-- Exercise set --
1. According to the lpfc patch description, what action works around the firmware issue?
2. Decide whether each statement agrees with the lpfc patch description, answering yes or no and quoting the deciding words: (a) The patch is dated October 23, 2018. (b) The problem was found while testing a loop topology. (c) After accepting the new FLOGI, the driver stopped probing.
3. Condense the paragraph of the lpfc patch description that begins "Testing a point-to-point topology" into a single shorter sentence, keeping its main facts.

-- Provided text --
_ _ _ _

Blob Blame History Raw
From: James Smart <jsmart2021@gmail.com>
Date: Tue, 23 Oct 2018 13:41:08 -0700
Subject: [PATCH] scsi: lpfc: Fix odd recovery in duplicate FLOGIs in
 point-to-point
Git-commit: d496b9a7246cb9813da1fe49e14edbbbf8e232d5
Patch-mainline: v5.0-rc1
References: bsc#1114015

Testing a point-to-point topology and a case of re-FLOGI without
intervening link bouncing, showed an odd interaction with firmware and
a resulting scenario where the driver no longer probed after accepting
the new FLOGI.

Work around the firmware issue by issuing a link bounce if a FLOGI is
received after the link is already up and FLOGI's accepted.

While debugging the issue, realized that some debug traces should be
clarified to help in the future.

_ _ _ _

-- Some records --
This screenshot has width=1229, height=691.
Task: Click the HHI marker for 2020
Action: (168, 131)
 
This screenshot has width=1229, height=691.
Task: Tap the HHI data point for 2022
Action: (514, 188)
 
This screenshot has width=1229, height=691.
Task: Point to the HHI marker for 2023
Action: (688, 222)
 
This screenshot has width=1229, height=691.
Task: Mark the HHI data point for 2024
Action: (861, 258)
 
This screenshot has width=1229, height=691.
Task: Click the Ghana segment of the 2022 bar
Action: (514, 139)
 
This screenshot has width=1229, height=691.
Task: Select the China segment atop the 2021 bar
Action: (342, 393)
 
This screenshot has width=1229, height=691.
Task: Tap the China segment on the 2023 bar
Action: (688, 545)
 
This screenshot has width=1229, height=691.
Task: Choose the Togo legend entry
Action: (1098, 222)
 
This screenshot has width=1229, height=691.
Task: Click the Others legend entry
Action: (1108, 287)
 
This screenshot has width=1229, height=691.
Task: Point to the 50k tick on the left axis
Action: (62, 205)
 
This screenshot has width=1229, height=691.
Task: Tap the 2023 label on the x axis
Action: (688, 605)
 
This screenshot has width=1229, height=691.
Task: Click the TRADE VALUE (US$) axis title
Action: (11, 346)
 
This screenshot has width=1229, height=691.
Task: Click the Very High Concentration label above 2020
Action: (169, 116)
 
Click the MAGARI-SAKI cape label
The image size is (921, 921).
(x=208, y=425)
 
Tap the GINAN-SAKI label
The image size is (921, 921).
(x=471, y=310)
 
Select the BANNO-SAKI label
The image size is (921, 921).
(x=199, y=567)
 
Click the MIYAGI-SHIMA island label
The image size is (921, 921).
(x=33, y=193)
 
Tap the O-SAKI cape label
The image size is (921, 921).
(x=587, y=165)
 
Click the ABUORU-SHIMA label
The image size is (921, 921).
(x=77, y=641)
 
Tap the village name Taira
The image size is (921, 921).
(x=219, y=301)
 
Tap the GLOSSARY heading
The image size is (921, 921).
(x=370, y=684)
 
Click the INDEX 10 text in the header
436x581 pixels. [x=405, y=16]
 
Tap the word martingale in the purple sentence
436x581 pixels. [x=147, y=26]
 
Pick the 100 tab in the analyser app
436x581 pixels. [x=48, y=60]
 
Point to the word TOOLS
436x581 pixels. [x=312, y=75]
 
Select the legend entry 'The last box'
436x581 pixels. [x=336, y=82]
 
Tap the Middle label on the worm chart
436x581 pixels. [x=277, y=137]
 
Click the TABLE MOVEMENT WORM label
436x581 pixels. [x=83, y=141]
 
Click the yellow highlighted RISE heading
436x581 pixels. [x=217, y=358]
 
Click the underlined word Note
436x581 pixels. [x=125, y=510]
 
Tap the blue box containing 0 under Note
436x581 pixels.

_ _ _ _

-- Results by task --
1. The driver issues a link bounce if a FLOGI is received after the link is already up and FLOGI's accepted.

2.
(a) Yes: "Tue, 23 Oct 2018"
(b) No: "Testing a point-to-point topology"
(c) Yes: "the driver no longer probed after accepting the new FLOGI"

3. In a point-to-point topology, a re-FLOGI without link bouncing in between caused an odd firmware interaction, after which the driver no longer probed once it had accepted the new FLOGI.